:: DATASET EXTRACT ::

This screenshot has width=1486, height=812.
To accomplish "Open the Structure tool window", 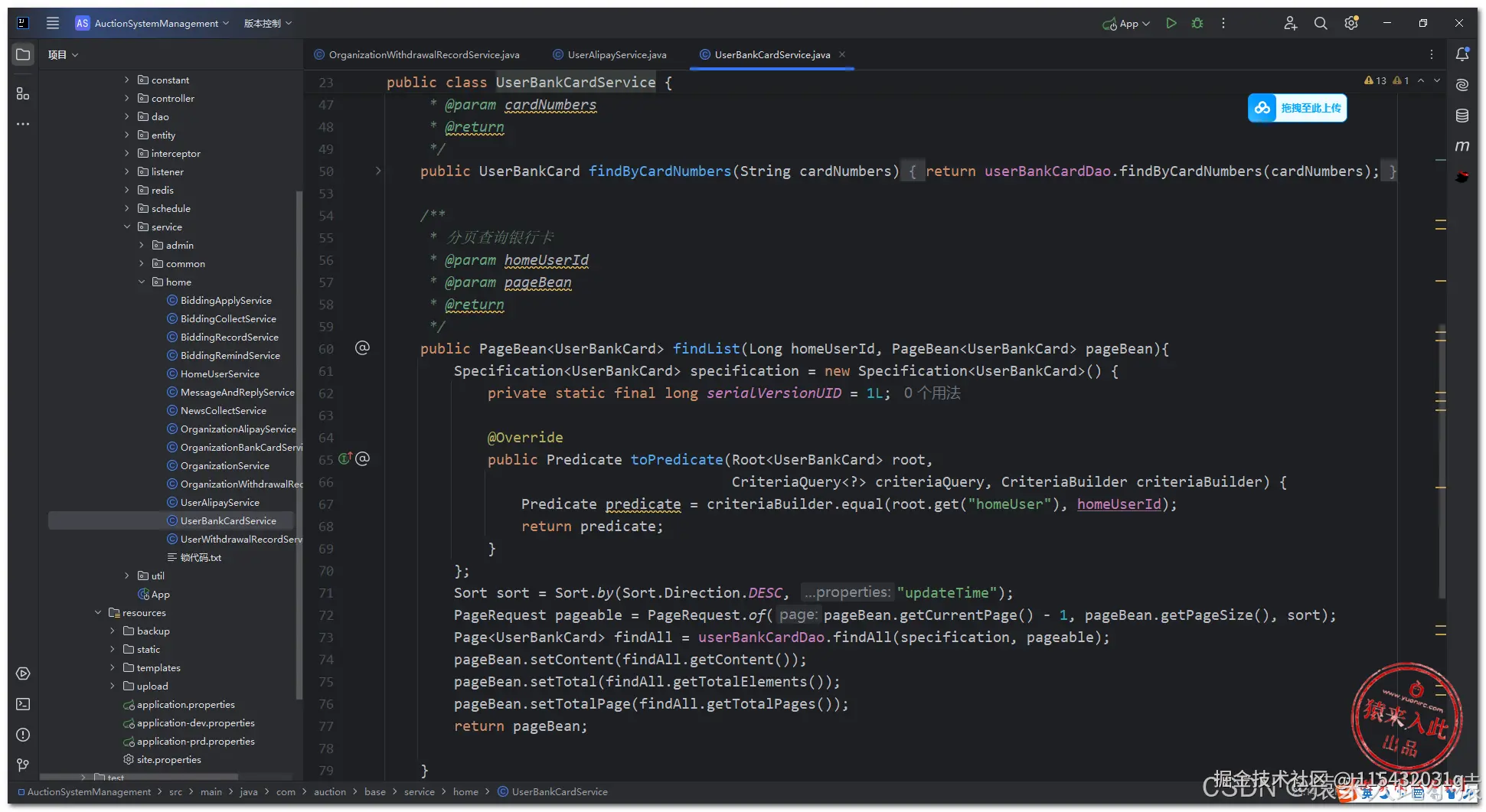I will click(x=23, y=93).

:::
:: DATASET EXTRACT ::

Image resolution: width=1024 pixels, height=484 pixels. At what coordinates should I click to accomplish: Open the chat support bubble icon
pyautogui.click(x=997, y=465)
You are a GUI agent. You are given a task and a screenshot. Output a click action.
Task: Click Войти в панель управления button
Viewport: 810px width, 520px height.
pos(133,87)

:::

Please return all lines above in which the string "screenshot" is found.

This screenshot has width=1486, height=812.
You are a GUI agent. You are given a task and a screenshot. Output a click action.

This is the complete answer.